Exercise brief> Once you reach the line containing "Task: Click the help question mark icon" in the entries below, write out that line and each one after it down to the line containing "Switch to Serial Ports settings", exactly and with nothing added.
** Opening Material shown block **
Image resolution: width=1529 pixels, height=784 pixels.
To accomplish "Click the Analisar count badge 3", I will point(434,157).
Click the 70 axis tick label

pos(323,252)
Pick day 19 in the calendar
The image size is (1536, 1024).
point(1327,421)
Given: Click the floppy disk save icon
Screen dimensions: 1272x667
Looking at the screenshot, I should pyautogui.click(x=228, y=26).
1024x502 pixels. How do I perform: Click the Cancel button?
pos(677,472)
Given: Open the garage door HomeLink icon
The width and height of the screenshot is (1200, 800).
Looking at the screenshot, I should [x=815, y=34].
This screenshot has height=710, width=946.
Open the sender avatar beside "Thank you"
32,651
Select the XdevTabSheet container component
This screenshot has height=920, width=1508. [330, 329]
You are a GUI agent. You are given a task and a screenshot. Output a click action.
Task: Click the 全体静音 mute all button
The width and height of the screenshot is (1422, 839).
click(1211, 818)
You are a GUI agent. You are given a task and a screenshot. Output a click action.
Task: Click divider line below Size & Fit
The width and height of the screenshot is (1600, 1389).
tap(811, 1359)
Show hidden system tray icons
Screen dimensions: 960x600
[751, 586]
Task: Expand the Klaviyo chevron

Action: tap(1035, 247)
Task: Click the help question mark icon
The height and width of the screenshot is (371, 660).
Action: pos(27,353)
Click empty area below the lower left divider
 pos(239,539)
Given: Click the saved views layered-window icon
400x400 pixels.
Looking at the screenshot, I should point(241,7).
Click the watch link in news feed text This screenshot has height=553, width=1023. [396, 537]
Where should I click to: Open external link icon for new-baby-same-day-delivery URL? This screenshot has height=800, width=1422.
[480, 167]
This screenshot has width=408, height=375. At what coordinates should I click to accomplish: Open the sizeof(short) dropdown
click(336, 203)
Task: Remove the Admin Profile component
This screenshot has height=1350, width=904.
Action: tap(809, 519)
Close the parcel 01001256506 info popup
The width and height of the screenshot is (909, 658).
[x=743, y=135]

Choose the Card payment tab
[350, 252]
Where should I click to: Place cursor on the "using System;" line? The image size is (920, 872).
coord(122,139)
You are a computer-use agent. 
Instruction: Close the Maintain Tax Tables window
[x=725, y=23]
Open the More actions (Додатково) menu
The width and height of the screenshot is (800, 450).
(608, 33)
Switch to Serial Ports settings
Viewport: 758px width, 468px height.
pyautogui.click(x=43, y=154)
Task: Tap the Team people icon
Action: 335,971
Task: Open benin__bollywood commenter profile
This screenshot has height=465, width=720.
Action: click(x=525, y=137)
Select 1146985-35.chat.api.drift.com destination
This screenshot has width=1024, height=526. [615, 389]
** Closing Material shown block **
Expected answer>
Task: Click the help question mark icon
The height and width of the screenshot is (371, 660).
Action: pos(27,353)
Click empty area below the lower left divider
 pos(239,539)
Given: Click the saved views layered-window icon
400x400 pixels.
Looking at the screenshot, I should point(241,7).
Click the watch link in news feed text This screenshot has height=553, width=1023. [396, 537]
Where should I click to: Open external link icon for new-baby-same-day-delivery URL? This screenshot has height=800, width=1422.
[480, 167]
This screenshot has width=408, height=375. At what coordinates should I click to accomplish: Open the sizeof(short) dropdown
click(336, 203)
Task: Remove the Admin Profile component
This screenshot has height=1350, width=904.
Action: tap(809, 519)
Close the parcel 01001256506 info popup
The width and height of the screenshot is (909, 658).
[x=743, y=135]

Choose the Card payment tab
[350, 252]
Where should I click to: Place cursor on the "using System;" line? The image size is (920, 872).
coord(122,139)
You are a computer-use agent. 
Instruction: Close the Maintain Tax Tables window
[x=725, y=23]
Open the More actions (Додатково) menu
The width and height of the screenshot is (800, 450).
(608, 33)
Switch to Serial Ports settings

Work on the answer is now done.